## Exercise text:
Regional Startups 4 MIN READ

The likes of the Trading Post and classified sections of the local newspapers were once the bible for farmers, tradies, and anyone who loved a good bargain.

Of course, the model has long since moved online, and while Gumtree has helped many a uni student find a reasonably priced fridge for their first sharehouse, FarmTender has been helping the agricultural sector buy and sell online for six years.

An online marketplace for farmers and associated agricultural businesses, Yarrawonga-based founder Dwain Duxson explained FarmTender provides a platform where farmers can trade or market items and commodities directly from their smartphone or computer, solving the old problem of distance.

“I was a farmer myself for 10 years and was very focused on selling, but I just saw this bit, trading stuff online, was missing when the internet started to become popular,” Duxson said.

“We started out as a buying service only, for example a farmer would list that they wanted 100/mt of MAP Fertiliser and suppliers would then quote, but that didn’t really work, and during this time I was being asked by farmers, why can’t I sell things on here? So we did some tweaks and added the selling service and it started to take off.”

The platform launched six years ago, with Duxson initially seeking and finding investment. However, after around 18 months Duxson, along with a staff member and a couple of members, decided the investors’ involvement “didn’t really work for us” and so they bought them out.

The investment helped fund the development of the platform, however, with Duxson explaining he went through a few web developers and “spent a lot of money for not much return”. However, with consistent improvements, he believes FarmTender is now as efficient as possible.

“I have always been a bit frustrated at the time developers take to do things but I probably don’t understand the work involved,” Duxson admitted.

The platform is free for members to join and start posting opportunities.

“We call it a performance based platform, in other words we only charge the seller if they sell something, so its free to list things. Users love it for a couple of reasons; if they don’t sell it’s no cost, and you also won’t see phone number or contact details on each listing, so you lessen the tyre kickers, scammers, and other online businesses ringing wanting them to advertise on their site,” Duxson said.

Rather than a simple listing and buying platform, however, where each side is left to their own devices, the FarmTender team helps manage all enquiries made.

“We have developed our own platform called ‘Activities’ on the back end, and that’s where all the enquiries are gathered as they come in. Our sales guys can then grab a particular ‘activity’ and it’s their responsibility to follow up with both buyer and seller…as a farmer myself I knew the value of strong relationships and we set out to do that from day one.”

With this assistance given, fees for sold items then correspond to the value of the item sold and the product category. For the likes of machinery and equipment worth up to $1,999, FarmTender charges a fee of $50 plus GST.

Also able to be sold through the platform is livestock, grain and seed, hay and fodder, and rural properties themselves thanks to FarmTender’s acquisition of an in-house real estate license. The sale of a property worth between $500,000 and $999,999 would incur a sales fee of one percent, plus GST.

“We knew that most farmers are very happy to pay you if you help sell something for them, and this is still true today, so our fee structure was based on what we thought was fair and the farmers’ feedback,” Duxson said.

## Required work:
Continue the article about FarmTender, the online agricultural marketplace, from its last paragraph.

## Excerpted data:
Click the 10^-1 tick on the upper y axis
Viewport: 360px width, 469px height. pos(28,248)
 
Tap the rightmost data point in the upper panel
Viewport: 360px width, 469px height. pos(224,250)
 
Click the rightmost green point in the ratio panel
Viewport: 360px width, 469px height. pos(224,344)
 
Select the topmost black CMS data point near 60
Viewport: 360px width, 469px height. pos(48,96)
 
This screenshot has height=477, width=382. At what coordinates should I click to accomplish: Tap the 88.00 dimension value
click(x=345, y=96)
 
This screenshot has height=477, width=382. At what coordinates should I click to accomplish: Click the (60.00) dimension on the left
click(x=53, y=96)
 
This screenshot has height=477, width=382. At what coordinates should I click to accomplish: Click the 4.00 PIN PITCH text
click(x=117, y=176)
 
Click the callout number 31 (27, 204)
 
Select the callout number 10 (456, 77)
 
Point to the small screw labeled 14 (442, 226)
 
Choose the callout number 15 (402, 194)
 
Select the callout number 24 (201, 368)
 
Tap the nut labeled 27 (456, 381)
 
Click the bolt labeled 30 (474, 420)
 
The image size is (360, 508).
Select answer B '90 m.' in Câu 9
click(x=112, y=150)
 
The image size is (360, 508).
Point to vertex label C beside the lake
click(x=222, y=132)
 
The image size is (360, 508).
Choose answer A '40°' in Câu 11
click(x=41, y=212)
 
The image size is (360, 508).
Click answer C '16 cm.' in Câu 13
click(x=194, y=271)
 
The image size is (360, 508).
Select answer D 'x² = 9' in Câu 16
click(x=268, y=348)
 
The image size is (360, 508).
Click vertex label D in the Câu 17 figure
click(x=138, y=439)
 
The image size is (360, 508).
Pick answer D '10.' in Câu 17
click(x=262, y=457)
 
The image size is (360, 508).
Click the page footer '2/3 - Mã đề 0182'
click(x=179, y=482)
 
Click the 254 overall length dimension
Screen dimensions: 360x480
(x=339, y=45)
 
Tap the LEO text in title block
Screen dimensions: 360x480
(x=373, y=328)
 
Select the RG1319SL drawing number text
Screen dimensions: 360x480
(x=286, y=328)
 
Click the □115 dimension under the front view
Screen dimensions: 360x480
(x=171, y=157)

...

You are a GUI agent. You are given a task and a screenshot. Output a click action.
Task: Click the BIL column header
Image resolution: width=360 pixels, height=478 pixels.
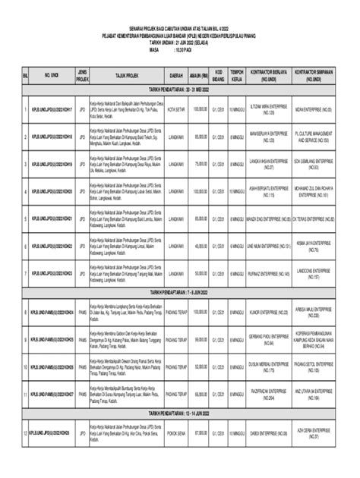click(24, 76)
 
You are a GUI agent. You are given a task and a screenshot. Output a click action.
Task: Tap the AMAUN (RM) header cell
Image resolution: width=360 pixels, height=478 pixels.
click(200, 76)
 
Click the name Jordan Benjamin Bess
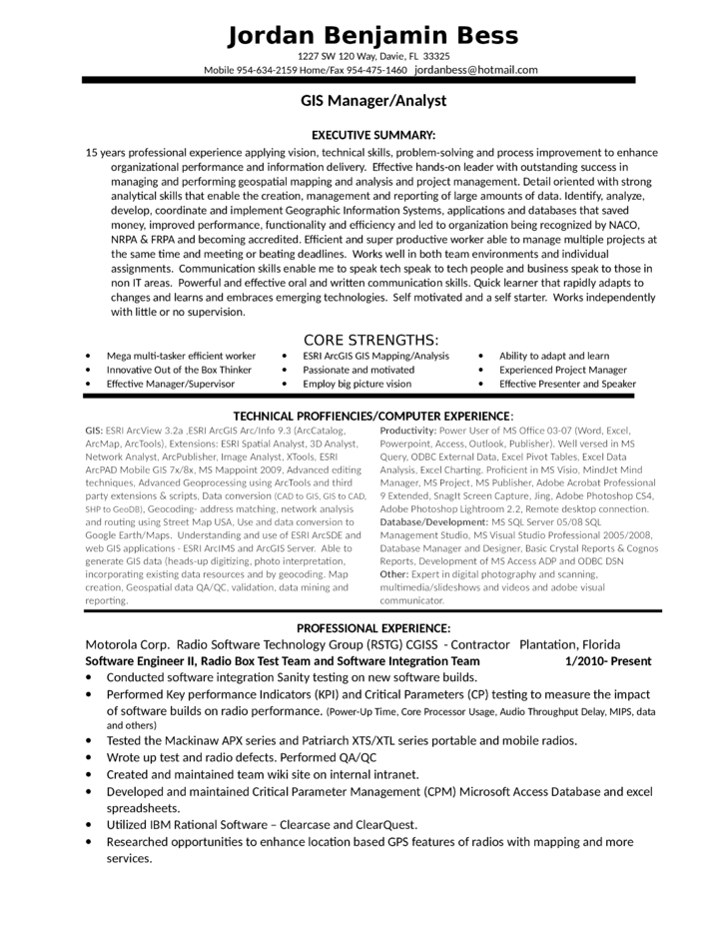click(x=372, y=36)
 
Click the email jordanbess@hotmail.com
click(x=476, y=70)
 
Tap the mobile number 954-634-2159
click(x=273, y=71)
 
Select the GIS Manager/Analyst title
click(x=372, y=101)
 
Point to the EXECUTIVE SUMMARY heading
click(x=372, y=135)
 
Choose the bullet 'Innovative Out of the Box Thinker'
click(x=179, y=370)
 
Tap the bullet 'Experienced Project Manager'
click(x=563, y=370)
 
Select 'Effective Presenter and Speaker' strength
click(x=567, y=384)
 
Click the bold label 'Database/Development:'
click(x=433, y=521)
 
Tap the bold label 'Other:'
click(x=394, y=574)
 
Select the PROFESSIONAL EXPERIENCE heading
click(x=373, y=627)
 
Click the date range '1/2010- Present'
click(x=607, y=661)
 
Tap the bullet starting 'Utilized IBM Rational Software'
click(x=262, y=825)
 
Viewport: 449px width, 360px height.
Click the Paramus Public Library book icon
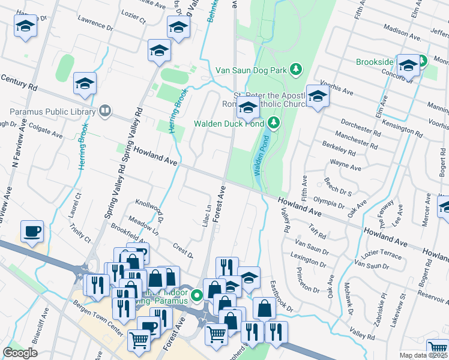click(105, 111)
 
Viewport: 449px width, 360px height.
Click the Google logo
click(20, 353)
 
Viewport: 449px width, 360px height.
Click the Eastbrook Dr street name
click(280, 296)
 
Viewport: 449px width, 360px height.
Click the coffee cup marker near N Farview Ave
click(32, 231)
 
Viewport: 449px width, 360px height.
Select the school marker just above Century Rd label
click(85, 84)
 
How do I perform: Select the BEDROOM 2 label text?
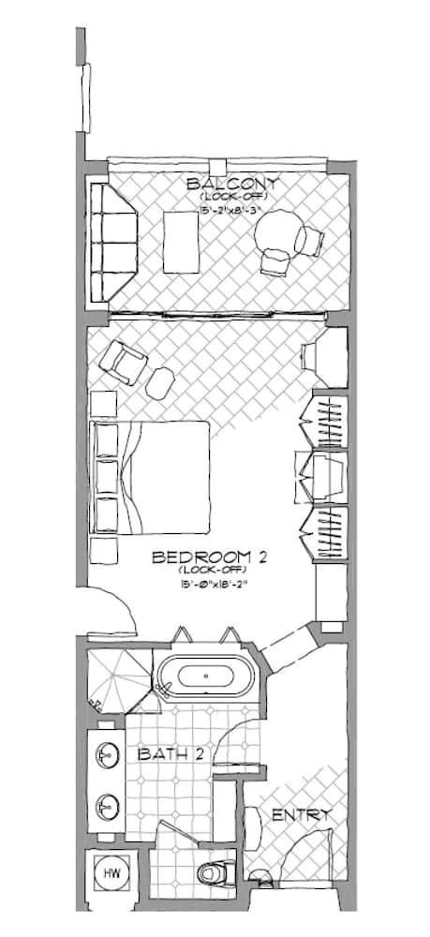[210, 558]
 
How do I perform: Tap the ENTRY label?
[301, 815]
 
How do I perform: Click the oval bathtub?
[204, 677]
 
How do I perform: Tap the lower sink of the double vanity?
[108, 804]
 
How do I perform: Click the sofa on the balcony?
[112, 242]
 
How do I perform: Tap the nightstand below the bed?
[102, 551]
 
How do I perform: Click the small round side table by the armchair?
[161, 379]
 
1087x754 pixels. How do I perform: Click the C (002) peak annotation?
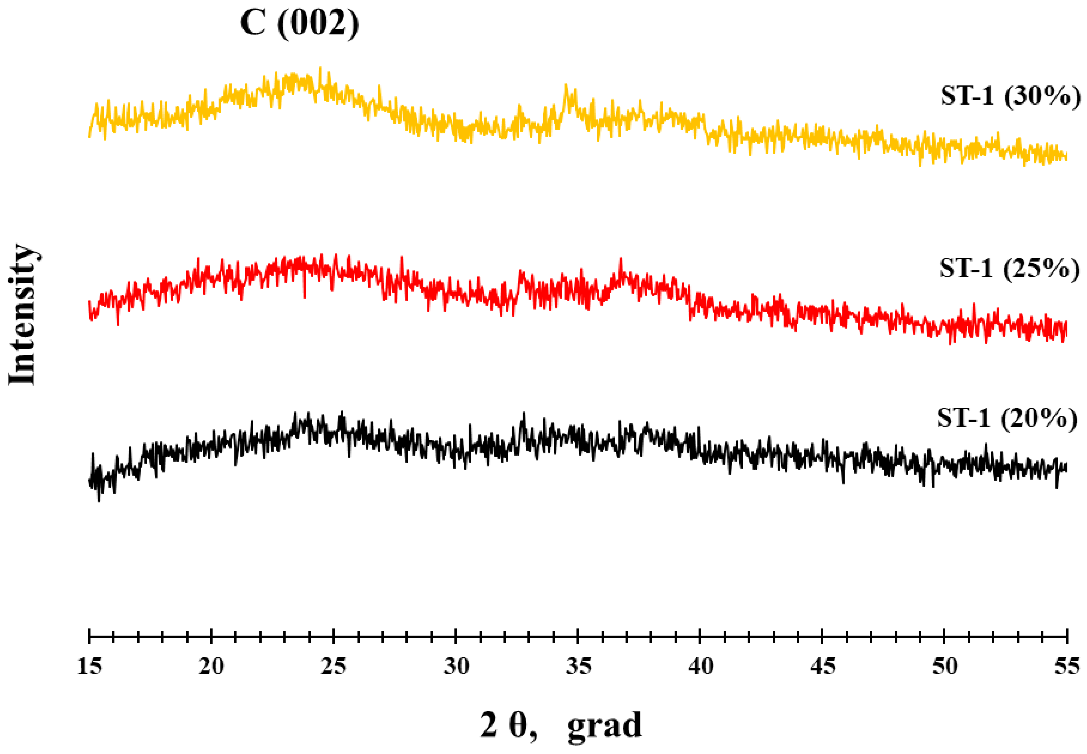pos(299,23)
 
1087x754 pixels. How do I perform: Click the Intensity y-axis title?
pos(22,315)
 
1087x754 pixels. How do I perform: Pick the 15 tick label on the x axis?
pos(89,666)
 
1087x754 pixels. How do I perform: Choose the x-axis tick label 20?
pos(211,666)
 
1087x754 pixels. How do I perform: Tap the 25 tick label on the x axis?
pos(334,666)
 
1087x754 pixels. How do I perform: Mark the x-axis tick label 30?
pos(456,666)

## Response to this task:
The platform has seen various trends in sales since launch; grain was the most traded item in the early days, then was overtaken by hay and now the machinery and trucks category. As well as real estate, livestock is a growing market Duxson wants to pursue further in 2017.

FarmTender has amassed 20,000 members over the last six years, with 23,000 live listings. This community has grown not through advertising, Duxson said, but rather through the team attending scores of agricultural industry events around the country.

“What we do at these events is gather registrations, and by the time they get home they are signed up and have a welcoming email in their inbox. I am big one for the ‘one member at a time, one listing at a time’ theory, it eventually adds up over a period of time,” Duxson said.

The membership base is managed by a remote team working across Australia, with a few staff members having first been members on the site themselves. Thanks to cloud services, Duxson said managing a remote team is easier than ever; setting key targets for staff ensures that they keep on track.

“We do daily numbers, which have the sales each day by individual staff members, the number of invoices sent, listings, new members, unique viewers and so on.. We set weekly and monthly targets, It makes everyone accountable and everyone can see what each other has done for the day. Personally I could now never work in an office situation,” he said.

“I say to the guys that working from home is a privilege, so don’t abuse it and they don’t.”

The growth of the platform locally led Duxson to launch 55Farms, a new platform with the same business model, in North America.

Having been in the US for three months now for set up, Duxson said the markets are “very different but the same”. Looking to employ Canadians and Americans who understand the local space, he said he envisions growth happening the same way it did with FarmTender, one member at a time, one field event a time.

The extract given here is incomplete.